> Exercise description
Please reproduce exactly, and only, the line containing "Open the jszip npm package link" and every line after it to the end of the records below, leaving out all pictures.
━━ Records for the task ━━
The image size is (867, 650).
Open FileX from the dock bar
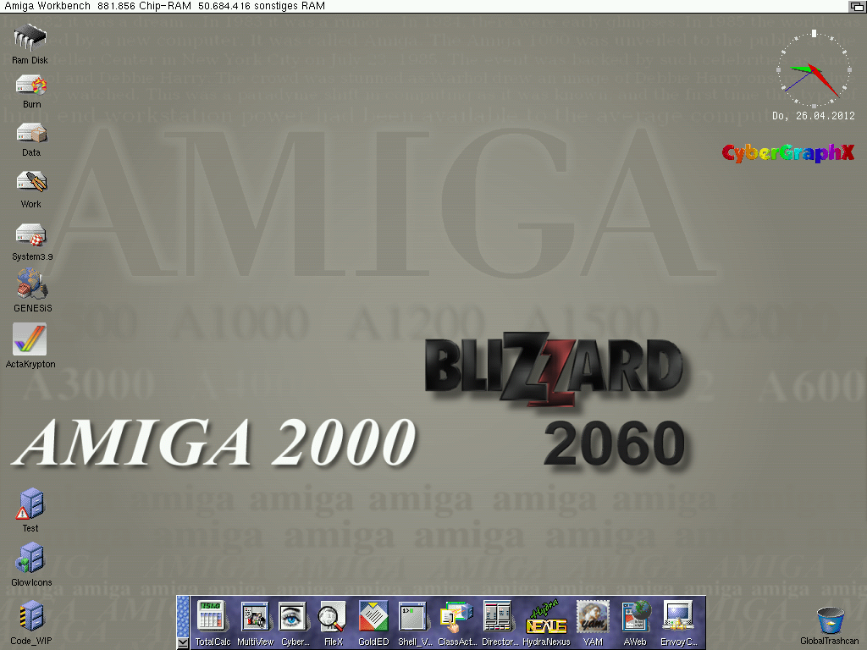(333, 618)
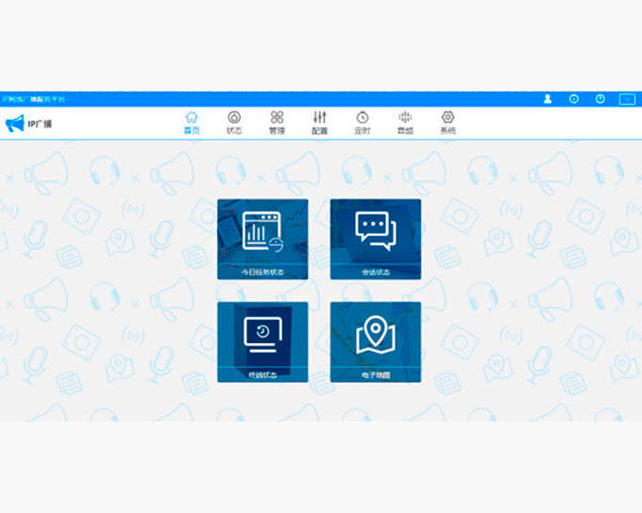Click the rightmost rectangular icon in top bar
This screenshot has width=642, height=513.
point(627,99)
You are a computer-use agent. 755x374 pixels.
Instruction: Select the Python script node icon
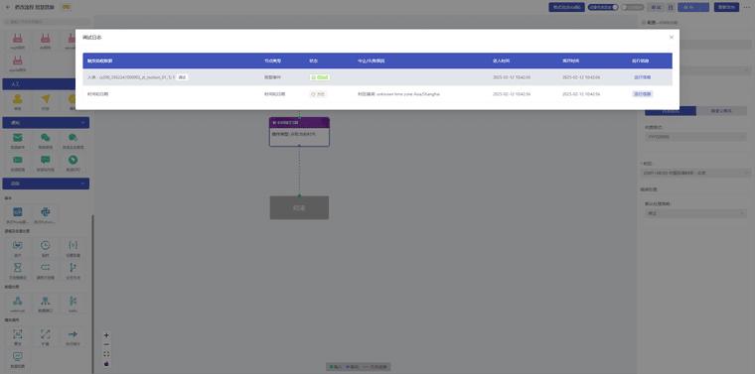pos(46,212)
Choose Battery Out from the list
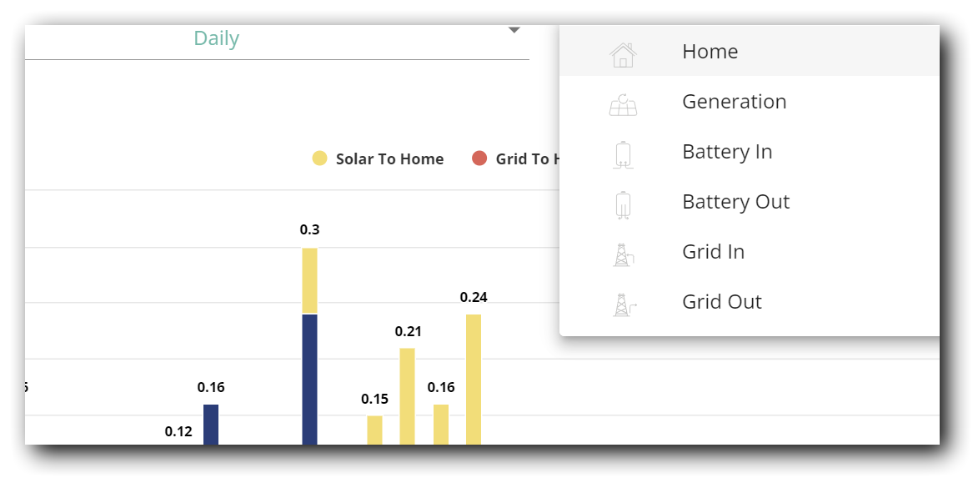The width and height of the screenshot is (973, 478). pyautogui.click(x=749, y=202)
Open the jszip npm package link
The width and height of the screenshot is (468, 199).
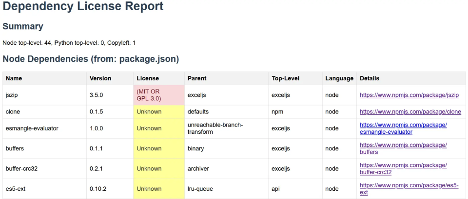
━━━
> Exercise result
Open the jszip npm package link
The width and height of the screenshot is (468, 199).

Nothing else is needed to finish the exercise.